This article is all about the new features and enhancements included in OSCE XG.
Ransomware Protection Enhancements
Your protection against ransomware attacks has been further enhanced to allow OfficeScan agents to recover files encrypted by ransomware threats, block processes associated with ransomware, and prevent compromised executable files from infecting your network.
Newly Encountered Program Protection Enhancement
To more easily maximize your ransomware protection security policy on individual agents, the newly encountered program detection feature has been moved to the Behavior Monitoring settings screen.
You can also customize the message that displays on agent endpoints after a user downloads and executes a newly encountered program.
Predictive Machine Learning
The Predictive Machine Learning engine can protect your network from new, previously unidentified, or unknown threats through advanced file feature analysis and heuristic process monitoring. Predictive Machine Learning can ascertain the probability that a threat exists in a file or process and the probable threat type, protecting you from zero-day attacks.
OfficeScan Edge Relay Server
The OfficeScan Edge Relay server provides you greater visibility and increased protection for endpoints that leave the local intranet by providing the following features:
- Suspicious Object list synchronization
- Sample submission
- Log submission
- Agent status information submission, such as current pattern and component versions
Suspicious File Sample Submission
To further enhance your integration with a Deep Discovery Virtual Analyzer, OfficeScan agents can now detect and send suspicious files that may contain previously unknown threats directly to the Virtual Analyzer for further analysis. After verifying that a threat exists, the Suspicious Object lists are immediately updated and synchronized to all agents, preventing the threat from spreading across your network.
Dashboard UI Enhancements
The Dashboard has been redesigned to provide better visibility of your network's protection status.
Control Manager Integration Enhancements
To prevent unauthorized communication between the Control Manager and OfficeScan servers, registration to the Control Manager server requires certificate authentication and policy management through the Control Manager server is managed using public-key encryption.
Real-time Scan allows you to detect and block threats using Common Vulnerabilities and Exposures (CVE) exploits.

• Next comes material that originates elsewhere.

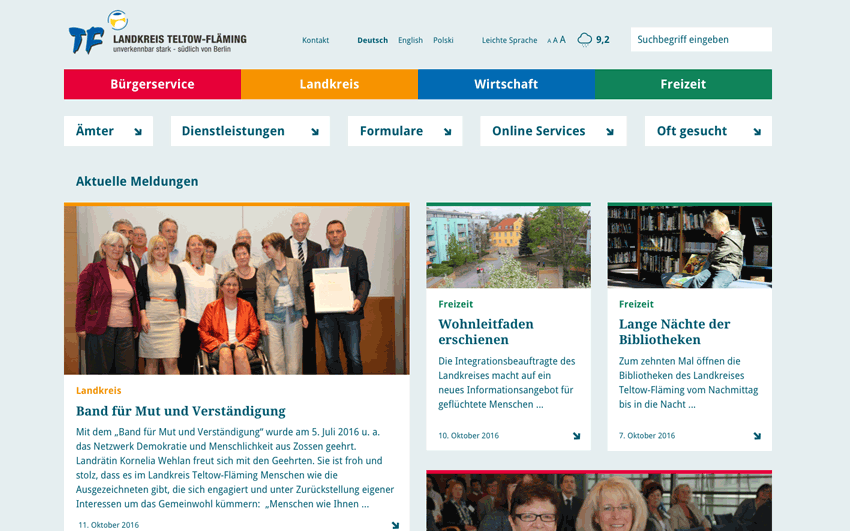Go to the Freizeit navigation tab
Viewport: 850px width, 531px height.
pos(683,84)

Behavior Monitoring can also detect abnormal program behavior that is common to exploit attacks.
Suspicious Connections Enhancement
You can now configure the Suspicious Connections feature to log or block network connections detected by the Global C&C IP list and malware network fingerprinting.
The application filter of the OfficeScan Firewall now supports Windows 8 and later platforms. You can grant OfficeScan agent users the privilege of configuring the firewall security level and exceptions list.
The previously named "Roaming" mode has been renamed as "Independent" mode.
Platform and Browser Support
This version of OfficeScan provides support for Microsoft™ Windows™ Server 2016.